Page MenuHomePhabricator

Underlying SimpleXMLElement::xpath fails for docs with default namespace xmlns
Closed, ResolvedPublicBUG REPORT

Description

Steps to Reproduce:

Parse any xml doc with xmlns default namespace, e. g.

{{#get_web_data:url=https://pubchem.ncbi.nlm.nih.gov/rest/pug_view/data/compound/3028194/XML?heading=GHS+Classification|format=xml|use xpath|data=res=/Record/RecordType}}
res: {{#for_external_table:{{{res}}} }}

Actual Results:

Results are always empty, example:

res:

Expected Results:

Non-empty results, example:

res: CID

As a workaround, xmlns could be replaced with ns in the xml string in EDParserXMLwithXPath.php (see patch):

$text = str_replace('xmlns=', 'ns=', $text);

(see also comments on https://www.php.net/manual/de/simplexmlelement.xpath.php)

Event Timeline

alex-mashin triaged this task as Unbreak Now! priority.
alex-mashin added a subscriber: Yaron_Koren.

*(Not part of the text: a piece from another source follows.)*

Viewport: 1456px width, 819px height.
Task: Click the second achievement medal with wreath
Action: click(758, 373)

Change 675350 had a related patch set uploaded (by Alex Mashin; author: mashin):
[mediawiki/extensions/ExternalData@master] Ignore xmlns in XML to be indexed with XPath

https://gerrit.wikimedia.org/r/675350

On stackoverflow there are some suggestions for a more robust solution for this limitation of XPath1,
e. g. using regex or iterate over all nodes an check for default namespace declarations.
https://stackoverflow.com/questions/1245902/remove-namespace-from-xml-using-php

Change 675350 merged by jenkins-bot:

[mediawiki/extensions/ExternalData@master] Add the parameter 'default xmlns prefix' when querying XML with XPath

https://gerrit.wikimedia.org/r/675350

Parameter 'default xmlns prefix' is added to be used as default prefix for xmlns when no prefix is provided in the XML.

It is wiki user's responsibility to use this namespace prefix in his XPath queries.

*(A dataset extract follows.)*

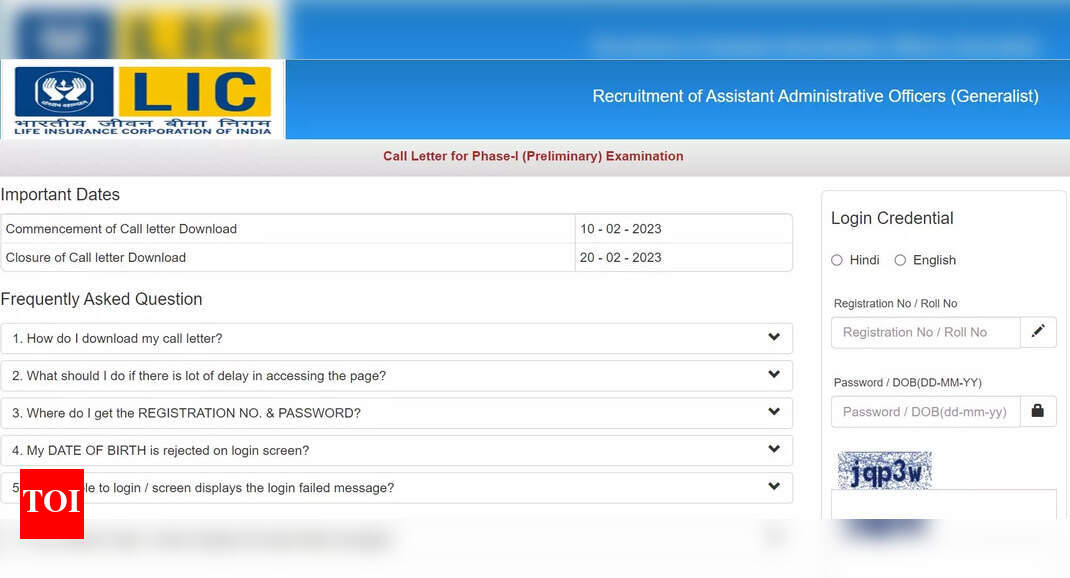
Task: Click the lock icon beside the Password field
Action: [x=1038, y=410]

A working example of 'default xmlns prefix':

{{#get_web_data:
   url=https://pubchem.ncbi.nlm.nih.gov/rest/pug_view/data/compound/3028194/XML?heading=GHS+Classification
 | format=xml
 | use xpath
 | data=res=/ns:Record/ns:RecordType
 | default xmlns prefix=ns
}}res: {{#for_external_table:{{{res}}} }}